Arrivée au château de San Nicolô, Vanina, troublée par son étrange démarche, redoubla de tendresse pour son amant. Mais en lui parlant d’amour, il lui semblait qu’elle jouait la comédie. La veille, en trahissant, elle avait oublié le remords. En serrant son amant dans ses bras, elle se disait : « Il y a un certain mot qu’on peut lui dire, et ce mot prononcé, à l’instant et pour toujours, il me prend en horreur. »

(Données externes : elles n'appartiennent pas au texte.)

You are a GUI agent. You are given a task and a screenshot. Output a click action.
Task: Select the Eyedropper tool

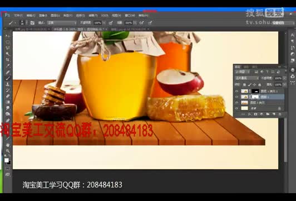8,66
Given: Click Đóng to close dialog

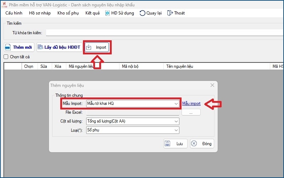Looking at the screenshot, I should 202,144.
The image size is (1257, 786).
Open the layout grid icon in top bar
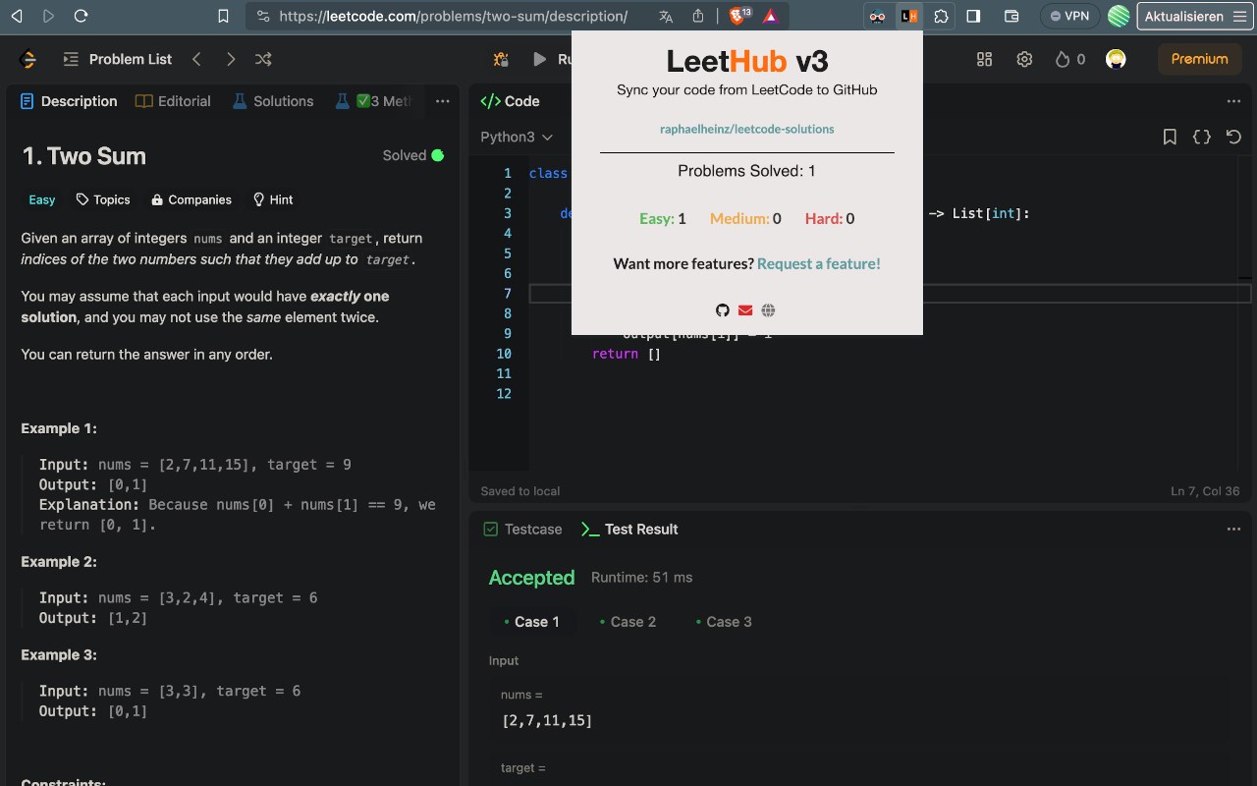pos(984,59)
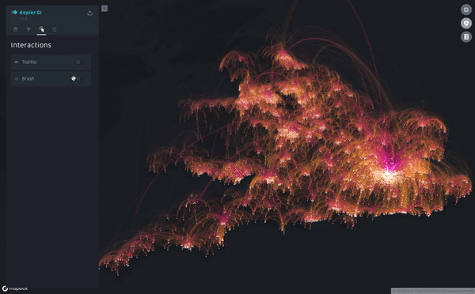Expand the Brush settings row
This screenshot has width=475, height=294.
(x=51, y=79)
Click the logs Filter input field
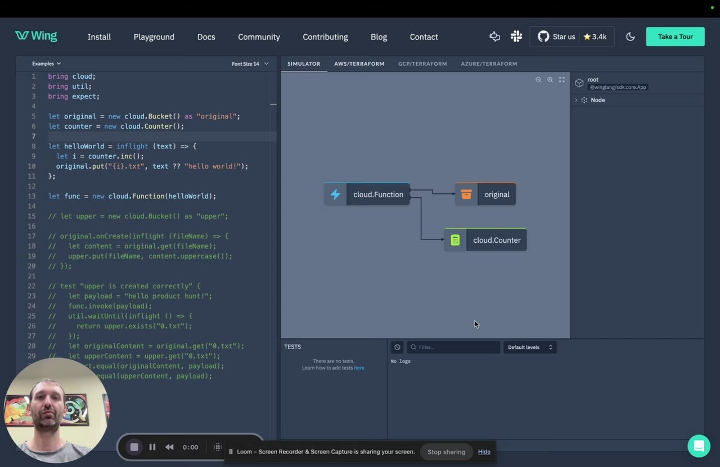 pos(457,347)
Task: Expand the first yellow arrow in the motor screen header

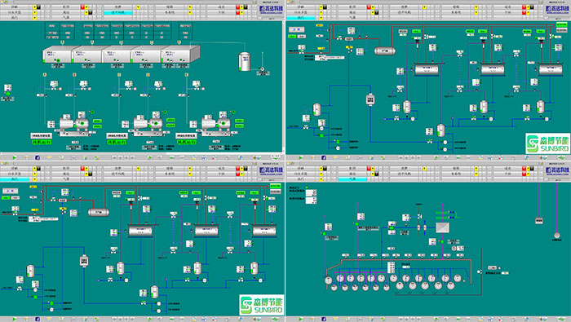Action: 34,7
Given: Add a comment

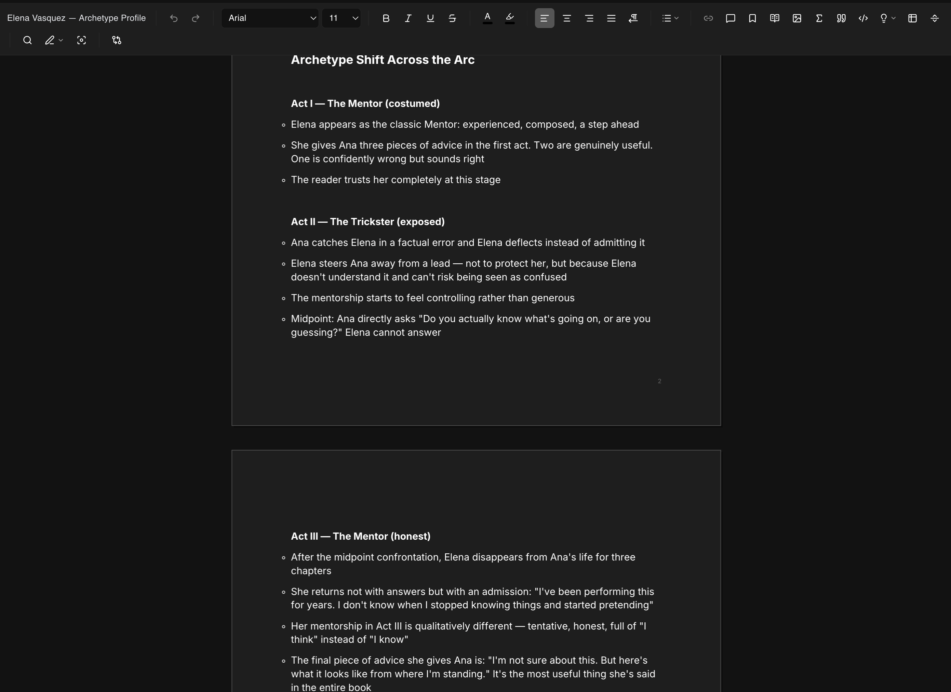Looking at the screenshot, I should point(730,18).
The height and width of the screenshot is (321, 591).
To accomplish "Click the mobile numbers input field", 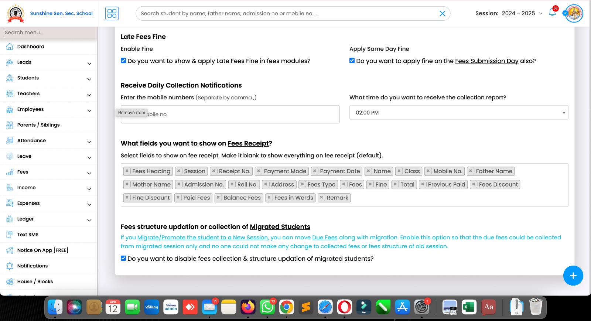I will [x=244, y=114].
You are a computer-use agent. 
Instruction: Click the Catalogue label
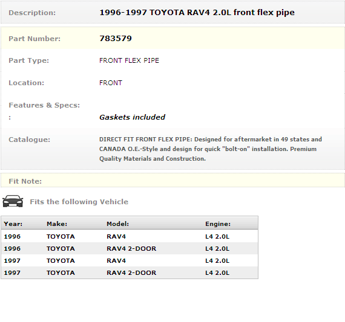pos(30,140)
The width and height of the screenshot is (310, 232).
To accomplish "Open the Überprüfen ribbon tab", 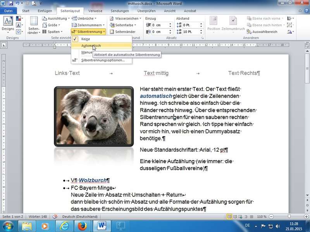I will [x=146, y=11].
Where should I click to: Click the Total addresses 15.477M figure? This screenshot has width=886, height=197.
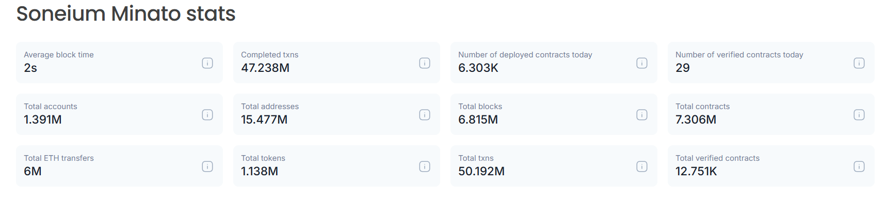[264, 119]
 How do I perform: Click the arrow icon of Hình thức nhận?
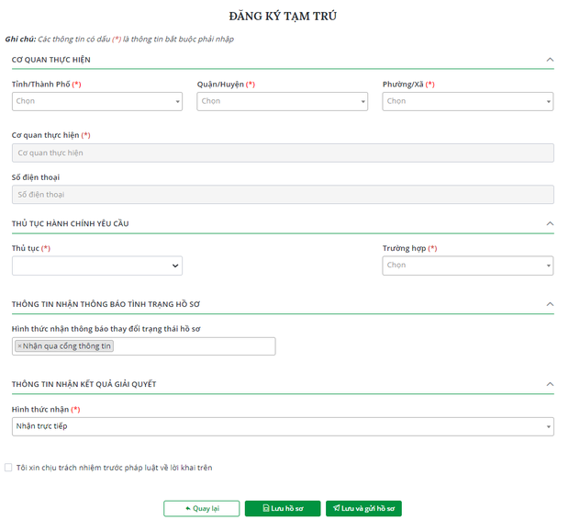tap(548, 427)
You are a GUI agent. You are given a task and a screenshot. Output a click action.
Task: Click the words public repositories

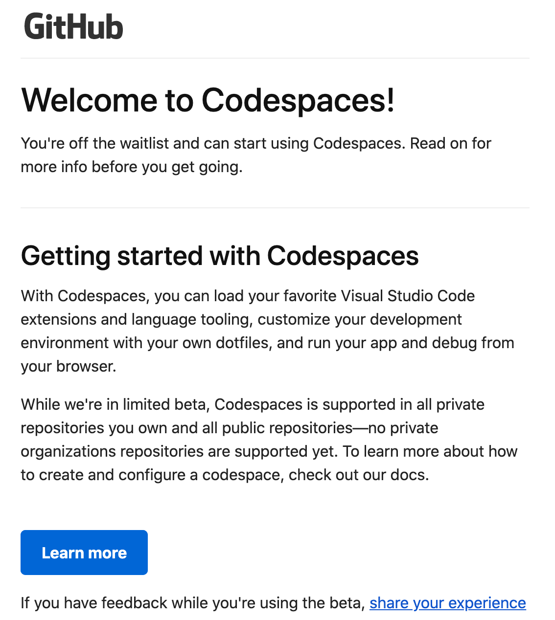(287, 428)
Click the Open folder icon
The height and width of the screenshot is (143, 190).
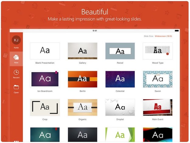16,87
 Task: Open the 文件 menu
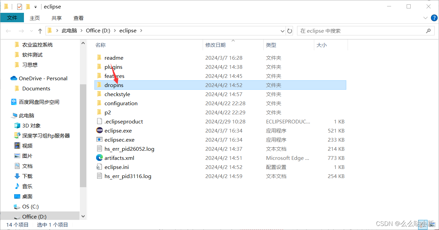click(12, 18)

Au milieu de la nuit, un des domestiques de Vanina entra brusquement dans sa chambre. Cet homme était carbonaro sans qu’elle s’en doutât. Missirilli avait donc des secrets pour elle, même pour ces détails. Elle frémit. Cet homme venait d’avertir Missirilli que dans la nuit, à Forli, les maisons de dix-neuf carbonari avaient été cernées, et eux arrêtés au moment où ils revenaient de la vente. Quoique pris à l’improviste, neuf s’étaient échappés. Les carabiniers avaient pu conduire dix dans la prison de la citadelle. En y entrant, l’un d’eux s’était jeté dans le puits, si profond, et s’était tué. Vanina perdit contenance ; heureusement Pietro ne la remarqua pas : il eût pu lire son crime dans ses yeux.

Dans ce moment, ajouta le domestique, la garnison de Forli forme une file dans toutes les rues. Chaque soldat est assez rapproché de son voisin pour lui parler. Les habitants ne peuvent traverser d’un côté de la rue à l’autre, que là où un officier est placé.